(Information shown Opens)
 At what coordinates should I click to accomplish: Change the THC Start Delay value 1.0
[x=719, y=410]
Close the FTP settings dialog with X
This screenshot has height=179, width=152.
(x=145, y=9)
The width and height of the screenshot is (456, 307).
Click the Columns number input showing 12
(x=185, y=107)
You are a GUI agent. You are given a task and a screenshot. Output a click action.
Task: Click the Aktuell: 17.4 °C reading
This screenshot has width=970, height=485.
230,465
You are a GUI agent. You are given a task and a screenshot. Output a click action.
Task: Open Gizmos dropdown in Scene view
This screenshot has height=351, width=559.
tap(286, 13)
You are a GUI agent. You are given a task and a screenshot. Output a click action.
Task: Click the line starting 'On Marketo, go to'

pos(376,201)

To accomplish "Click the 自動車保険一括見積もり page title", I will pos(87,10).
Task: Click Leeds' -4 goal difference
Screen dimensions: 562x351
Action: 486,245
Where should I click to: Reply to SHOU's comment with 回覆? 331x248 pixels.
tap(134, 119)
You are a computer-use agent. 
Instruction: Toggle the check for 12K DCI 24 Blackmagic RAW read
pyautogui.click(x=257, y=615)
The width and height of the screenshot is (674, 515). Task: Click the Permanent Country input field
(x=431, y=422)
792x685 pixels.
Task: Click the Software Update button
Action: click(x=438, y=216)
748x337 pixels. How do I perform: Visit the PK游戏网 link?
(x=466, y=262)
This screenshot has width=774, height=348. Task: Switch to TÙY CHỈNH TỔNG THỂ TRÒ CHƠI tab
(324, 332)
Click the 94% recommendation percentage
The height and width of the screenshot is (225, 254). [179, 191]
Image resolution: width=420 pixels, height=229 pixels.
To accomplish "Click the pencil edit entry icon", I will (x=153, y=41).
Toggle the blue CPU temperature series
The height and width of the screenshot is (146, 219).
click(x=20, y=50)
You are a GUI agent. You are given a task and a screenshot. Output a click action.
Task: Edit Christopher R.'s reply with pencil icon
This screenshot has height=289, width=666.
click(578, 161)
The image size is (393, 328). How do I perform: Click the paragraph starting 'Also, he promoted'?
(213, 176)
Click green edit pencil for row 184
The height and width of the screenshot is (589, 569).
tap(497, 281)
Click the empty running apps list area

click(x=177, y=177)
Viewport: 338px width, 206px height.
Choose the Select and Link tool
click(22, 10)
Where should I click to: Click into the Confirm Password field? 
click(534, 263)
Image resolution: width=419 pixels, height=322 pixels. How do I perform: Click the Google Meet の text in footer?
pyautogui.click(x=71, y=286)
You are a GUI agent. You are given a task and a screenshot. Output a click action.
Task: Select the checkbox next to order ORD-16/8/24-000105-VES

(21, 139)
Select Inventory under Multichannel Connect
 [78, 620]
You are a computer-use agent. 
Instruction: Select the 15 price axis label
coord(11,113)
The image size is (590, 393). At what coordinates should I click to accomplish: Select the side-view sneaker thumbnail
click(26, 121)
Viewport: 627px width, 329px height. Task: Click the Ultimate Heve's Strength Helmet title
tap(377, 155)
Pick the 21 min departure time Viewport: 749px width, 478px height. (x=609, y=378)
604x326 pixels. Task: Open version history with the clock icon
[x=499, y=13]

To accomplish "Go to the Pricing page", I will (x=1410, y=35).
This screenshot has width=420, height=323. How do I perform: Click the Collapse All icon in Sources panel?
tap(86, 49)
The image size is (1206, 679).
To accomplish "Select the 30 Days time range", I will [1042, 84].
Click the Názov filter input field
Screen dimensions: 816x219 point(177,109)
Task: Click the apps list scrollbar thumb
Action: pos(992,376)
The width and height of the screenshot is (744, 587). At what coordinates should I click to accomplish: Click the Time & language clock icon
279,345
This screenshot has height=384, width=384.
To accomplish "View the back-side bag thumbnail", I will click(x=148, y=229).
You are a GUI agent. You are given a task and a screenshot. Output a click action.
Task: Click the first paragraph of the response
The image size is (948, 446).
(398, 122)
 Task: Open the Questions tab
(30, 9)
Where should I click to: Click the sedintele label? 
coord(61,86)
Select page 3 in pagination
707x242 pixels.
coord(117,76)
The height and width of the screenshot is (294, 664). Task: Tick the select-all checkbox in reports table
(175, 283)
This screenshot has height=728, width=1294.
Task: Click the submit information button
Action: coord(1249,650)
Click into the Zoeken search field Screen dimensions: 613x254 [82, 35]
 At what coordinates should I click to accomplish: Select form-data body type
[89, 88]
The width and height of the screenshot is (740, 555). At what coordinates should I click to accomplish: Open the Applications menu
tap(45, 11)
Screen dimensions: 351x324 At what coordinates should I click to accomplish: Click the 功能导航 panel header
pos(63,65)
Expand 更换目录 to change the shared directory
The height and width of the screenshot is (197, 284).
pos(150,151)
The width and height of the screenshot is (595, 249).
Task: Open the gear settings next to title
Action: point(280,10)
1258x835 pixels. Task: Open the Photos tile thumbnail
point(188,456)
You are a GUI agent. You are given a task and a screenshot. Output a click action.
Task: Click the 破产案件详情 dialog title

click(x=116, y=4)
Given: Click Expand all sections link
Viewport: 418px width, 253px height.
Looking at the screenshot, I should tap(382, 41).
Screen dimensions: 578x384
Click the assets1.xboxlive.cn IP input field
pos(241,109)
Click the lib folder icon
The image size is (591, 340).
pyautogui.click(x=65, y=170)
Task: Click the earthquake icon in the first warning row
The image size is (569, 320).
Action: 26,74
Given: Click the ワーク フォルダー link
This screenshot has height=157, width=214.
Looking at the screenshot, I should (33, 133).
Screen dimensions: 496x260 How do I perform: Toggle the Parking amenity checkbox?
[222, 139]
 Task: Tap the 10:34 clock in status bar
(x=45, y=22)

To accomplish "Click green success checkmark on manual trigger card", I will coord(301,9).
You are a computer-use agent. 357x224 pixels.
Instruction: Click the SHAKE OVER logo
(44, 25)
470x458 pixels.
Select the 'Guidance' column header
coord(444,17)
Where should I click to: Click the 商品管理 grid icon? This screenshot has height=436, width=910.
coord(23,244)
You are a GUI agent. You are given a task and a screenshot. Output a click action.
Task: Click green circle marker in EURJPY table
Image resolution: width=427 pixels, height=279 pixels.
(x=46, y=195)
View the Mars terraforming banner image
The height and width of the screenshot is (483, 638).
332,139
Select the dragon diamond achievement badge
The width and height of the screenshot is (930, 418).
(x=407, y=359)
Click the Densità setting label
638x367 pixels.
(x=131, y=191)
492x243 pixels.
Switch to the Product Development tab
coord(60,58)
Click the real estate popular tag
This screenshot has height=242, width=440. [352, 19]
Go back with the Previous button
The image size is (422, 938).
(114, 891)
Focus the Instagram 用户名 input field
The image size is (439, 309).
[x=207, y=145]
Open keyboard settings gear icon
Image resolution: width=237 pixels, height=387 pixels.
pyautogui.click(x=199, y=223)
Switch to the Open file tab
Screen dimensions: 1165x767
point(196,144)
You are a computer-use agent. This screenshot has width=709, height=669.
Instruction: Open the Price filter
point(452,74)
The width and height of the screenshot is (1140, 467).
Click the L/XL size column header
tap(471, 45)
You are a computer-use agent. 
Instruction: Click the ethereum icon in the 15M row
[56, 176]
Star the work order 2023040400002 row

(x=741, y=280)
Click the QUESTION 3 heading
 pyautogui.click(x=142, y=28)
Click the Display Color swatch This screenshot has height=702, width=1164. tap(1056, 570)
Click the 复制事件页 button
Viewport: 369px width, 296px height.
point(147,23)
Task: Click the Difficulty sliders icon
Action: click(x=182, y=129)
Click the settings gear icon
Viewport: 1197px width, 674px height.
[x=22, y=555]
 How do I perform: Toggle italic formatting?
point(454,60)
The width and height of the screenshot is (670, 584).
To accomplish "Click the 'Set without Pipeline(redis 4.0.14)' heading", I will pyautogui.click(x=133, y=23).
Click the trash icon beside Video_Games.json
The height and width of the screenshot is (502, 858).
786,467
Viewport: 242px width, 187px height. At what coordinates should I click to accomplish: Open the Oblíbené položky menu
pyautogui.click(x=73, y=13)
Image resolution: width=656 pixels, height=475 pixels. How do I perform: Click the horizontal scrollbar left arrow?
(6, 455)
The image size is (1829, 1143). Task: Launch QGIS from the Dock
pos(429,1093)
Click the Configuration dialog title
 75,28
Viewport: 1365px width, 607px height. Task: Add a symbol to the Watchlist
(Information shown Closes)
■ Task item:
Which lines above include the word "back"? Show each one.

■ Answer section:
To accomplish "View the back-side bag thumbnail", I will click(x=148, y=229).
Go back with the Previous button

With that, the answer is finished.